▸ **SET EXERCISE**:
Reproduce every one of the records below verbatim, omitting the pictures.
## Start EXTRACTED DATA
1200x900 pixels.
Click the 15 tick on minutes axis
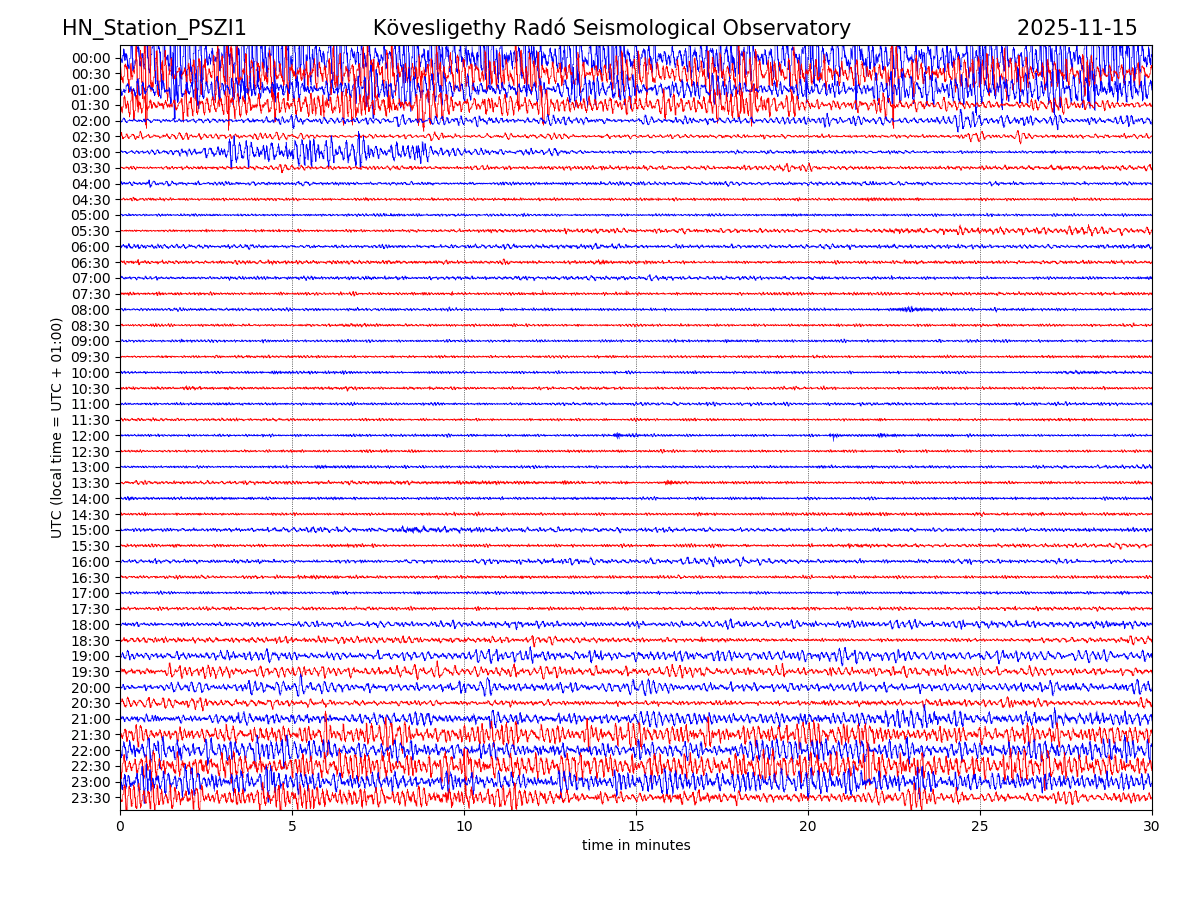pos(636,826)
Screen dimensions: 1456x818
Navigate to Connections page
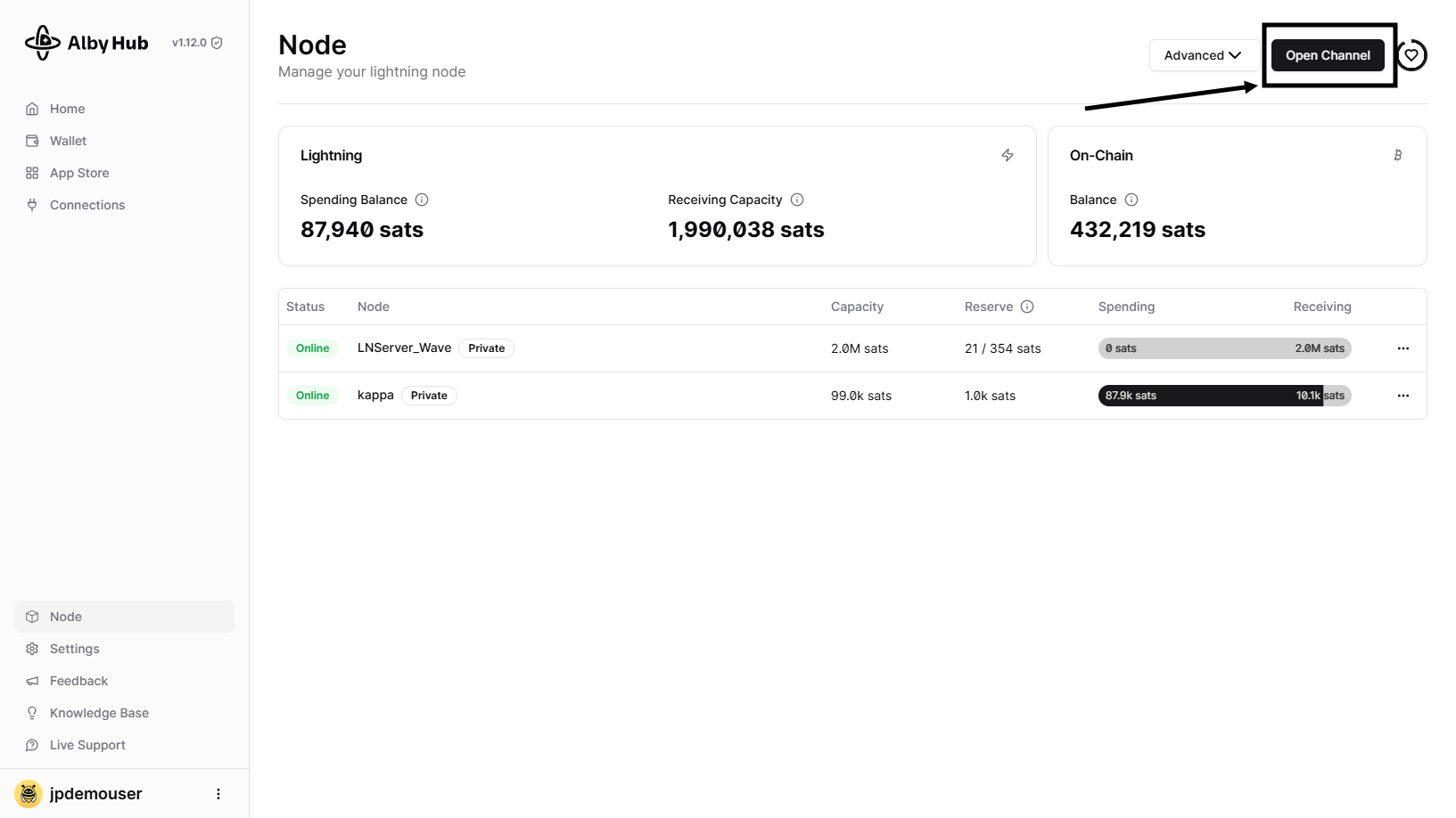pos(87,205)
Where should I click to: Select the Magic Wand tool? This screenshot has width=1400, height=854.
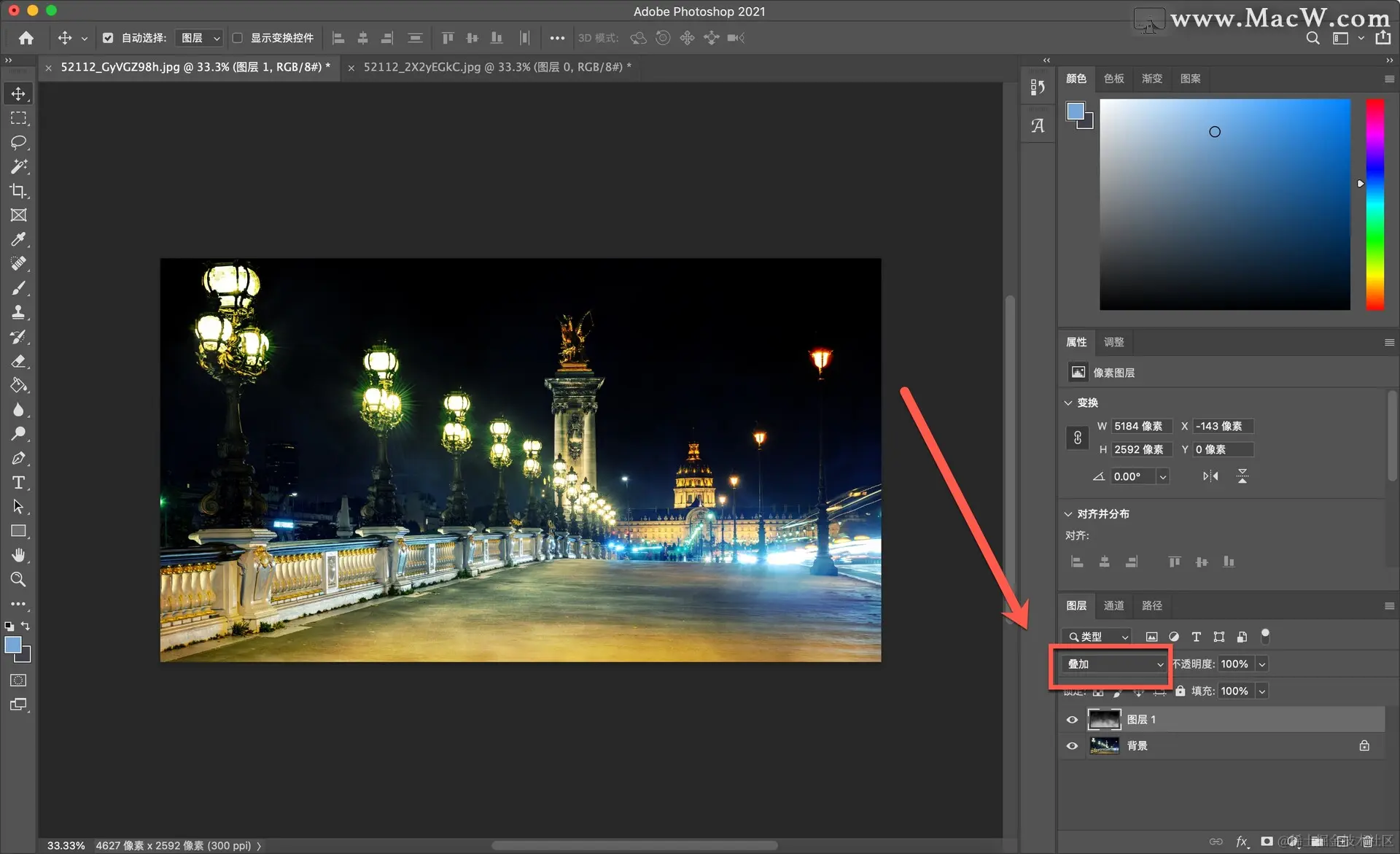18,166
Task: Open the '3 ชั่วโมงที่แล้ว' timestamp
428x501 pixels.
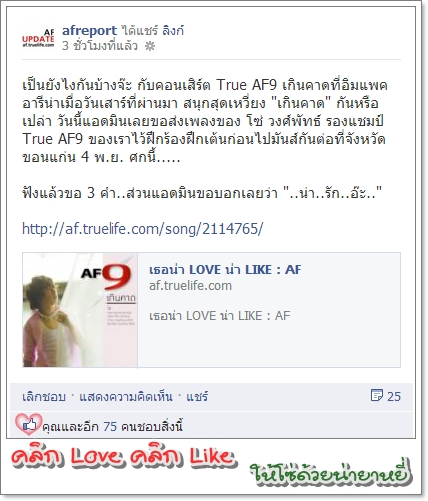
## End EXTRACTED DATA
▸ **FULL ANSWER**:
1200x900 pixels.
Click the 15 tick on minutes axis
pos(636,826)
Screen dimensions: 1456x818
Navigate to Connections page
pos(87,205)
Where should I click to: Select the Magic Wand tool? This screenshot has width=1400, height=854.
18,166
Task: Open the '3 ชั่วโมงที่แล้ว' timestamp
428x501 pixels.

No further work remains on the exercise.